Ed Flynn, a district councilor from South Boston, announced Wednesday that he has enough support to become the body’s president in January.
In a brief release, Flynn said he received support from “a majority of councilors” but did not detail who exactly was backing him. Attempts to reach Flynn Wednesday afternoon were not immediately successful.
“I am honored that my colleagues have placed their trust in me to take on this role,” said Flynn, 53, in a statement. “I look forward to supporting all of our City Councilors and our exceptional Central Staff team as we work hard to provide city services to every community and make Boston the best city it can be.”
Flynn would preside over a diverse legislative body that will see considerable turnover in the new year thanks to five open seats during this fall’s municipal election. The newcomers are Ruthzee Louijeune, Erin Murphy, Brian Worrell, Kendra Hicks, and Tania Fernandes Anderson.
Murphy was sworn in to her at-large seat about a month ahead of schedule during Wednesday’s council meeting. She is filling a seat vacated by Mayor Michelle Wu, who was sworn in as the city’s executive last month.
The council typically votes in a new president at the start of its term in January. The presidency is the ceremonial leader of the 13-member council. The post does have the power to select committee assignments for the body’s members. A council president can create new committees if they so choose and typically they preside over full meetings of the body. They can also choose which council committees receive specific line items the council is considering.
And, if the mayor is unable to serve for any reason, or if the position becomes vacant, the council president steps into that role, which is exactly what happened earlier this year with Flynn’s predecessor, Kim Janey.
Janey became acting mayor when Martin J. Walsh left City Hall for President Biden’s Cabinet earlier this year. Janey was defeated in a mayoral primary in September. She has returned to her role as council president — she presided over a full meeting of the council on Wednesday for the first time in months — although she is one of multiple councilors who will not be returning for a new term in January.
Flynn is seen as a moderate voice on a council that has skewed increasingly to the left in recent years. For instance, he has publicly supported hiring hundreds of more police officers in the city, while many of his colleagues — including Wu —have pushed for more systemic police reform.

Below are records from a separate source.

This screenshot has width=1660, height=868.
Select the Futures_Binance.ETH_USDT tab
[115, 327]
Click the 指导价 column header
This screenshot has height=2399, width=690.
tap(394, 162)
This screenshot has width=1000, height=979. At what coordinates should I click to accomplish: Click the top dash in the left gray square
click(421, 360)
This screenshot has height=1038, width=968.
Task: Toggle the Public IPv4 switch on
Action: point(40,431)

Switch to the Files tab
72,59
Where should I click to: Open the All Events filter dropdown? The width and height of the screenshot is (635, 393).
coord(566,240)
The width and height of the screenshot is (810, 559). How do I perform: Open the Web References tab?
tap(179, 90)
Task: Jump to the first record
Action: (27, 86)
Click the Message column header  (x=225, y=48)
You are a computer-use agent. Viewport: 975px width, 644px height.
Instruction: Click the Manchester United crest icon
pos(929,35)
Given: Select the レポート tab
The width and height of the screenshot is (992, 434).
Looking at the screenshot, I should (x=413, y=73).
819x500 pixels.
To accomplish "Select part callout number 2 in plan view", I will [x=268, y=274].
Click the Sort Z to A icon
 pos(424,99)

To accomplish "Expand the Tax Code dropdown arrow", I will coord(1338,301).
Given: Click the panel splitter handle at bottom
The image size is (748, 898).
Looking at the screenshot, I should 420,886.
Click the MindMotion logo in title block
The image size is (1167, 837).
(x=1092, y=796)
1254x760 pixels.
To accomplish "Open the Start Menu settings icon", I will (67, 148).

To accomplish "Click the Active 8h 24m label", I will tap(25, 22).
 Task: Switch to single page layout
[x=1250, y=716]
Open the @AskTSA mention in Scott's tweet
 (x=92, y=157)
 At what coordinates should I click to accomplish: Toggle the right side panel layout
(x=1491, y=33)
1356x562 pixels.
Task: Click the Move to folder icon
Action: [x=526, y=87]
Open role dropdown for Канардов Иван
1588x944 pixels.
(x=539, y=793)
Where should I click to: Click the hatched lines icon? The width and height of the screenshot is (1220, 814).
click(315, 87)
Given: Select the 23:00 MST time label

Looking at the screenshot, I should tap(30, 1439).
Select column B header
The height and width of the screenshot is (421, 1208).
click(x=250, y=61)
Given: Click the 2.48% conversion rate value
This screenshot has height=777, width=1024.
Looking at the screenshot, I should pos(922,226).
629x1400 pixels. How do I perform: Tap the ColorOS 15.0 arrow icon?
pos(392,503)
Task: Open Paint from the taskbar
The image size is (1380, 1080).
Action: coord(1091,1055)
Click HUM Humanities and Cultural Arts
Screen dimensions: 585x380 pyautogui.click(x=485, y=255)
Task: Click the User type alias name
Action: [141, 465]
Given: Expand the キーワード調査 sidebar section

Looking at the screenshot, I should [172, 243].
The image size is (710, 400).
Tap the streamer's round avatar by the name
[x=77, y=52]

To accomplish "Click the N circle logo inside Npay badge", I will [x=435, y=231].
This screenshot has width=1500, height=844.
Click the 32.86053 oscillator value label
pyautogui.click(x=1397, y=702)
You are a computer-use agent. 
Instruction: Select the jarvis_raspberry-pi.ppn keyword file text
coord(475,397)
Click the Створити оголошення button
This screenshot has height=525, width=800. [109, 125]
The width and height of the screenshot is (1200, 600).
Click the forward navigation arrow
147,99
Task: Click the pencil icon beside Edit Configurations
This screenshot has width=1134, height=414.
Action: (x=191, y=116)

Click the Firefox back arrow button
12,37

He is the son of Raymond L. Flynn, a former Boston mayor who also served as the US ambassador to the Vatican during his political career. His council district includes South Boston and Chinatown, and parts of the South End and downtown.
Flynn first won election to the council in 2017 and cruised to reelection both in 2019 and this fall, running unopposed in both contests. Before he was a councilor, Flynn, a US Navy veteran, worked as a probation officer.
Flynn will preside over a council that holds more fiscal power than in previous years after voters last month approved a binding ballot question to change the city’s budget process. That revamping of Boston’s budget process will allow the City Council to modify appropriations, as long as its revised budget does not exceed the amount originally proposed by the mayor.
Under the city’s previous structure, which frustrated councilors for years, the council could approve or deny the mayor’s proposed budget but can transfer funds only if the mayor requests it. The new measure allows the mayor to accept or reject the council’s version of the budget and amend any line item in that version. The council would be able to override the mayor’s veto or amendments by a two-thirds vote.
The proposal would take effect for next year’s budget process, meaning whomever Flynn selects as chair of the council’s ways and means committee will likely play a crucial role in guiding the body through the new process.
In other council business on Wednesday, councilors recommended a slew of names to Wu to fill three spots on a newly formed civilian review board that is charged with reviewing complaints made against Boston officers.
The council chose nine names from more than 80 applications for the mayor’s consideration for the board, which will fall under the new police watchdog in the city known as the Office of Police Accountability and Transparency, or OPAT.
“The hardest part of this process was trying to winnow that field down to nine,” said Councilor Matt O’Malley on Wednesday.
Councilor Andrea Campbell said the civilian review board will play an “incredibly important role” in the city.
In early January, then-mayor Walsh signed an ordinance creating OPAT. The new oversight agency would provide research and administrative support to a nine-member civilian review board and an internal affairs oversight panel.
The nine posts for the civilian review board include six mayoral appointments chosen from a pool recommended by local advocacy groups and three mayoral appointments chosen from a pool submitted by the City Council.
Board members have to live in the city and cannot be current members of law enforcement. The nine names put forward by the City Council on Wednesday were Mona Connolly Casper, Maria Dolorico, Anne Hernandez, Luis Lopez, Zachary Lown, Carrie Mays, Tara Register, Chanda Smart, and Benjamin Thompson.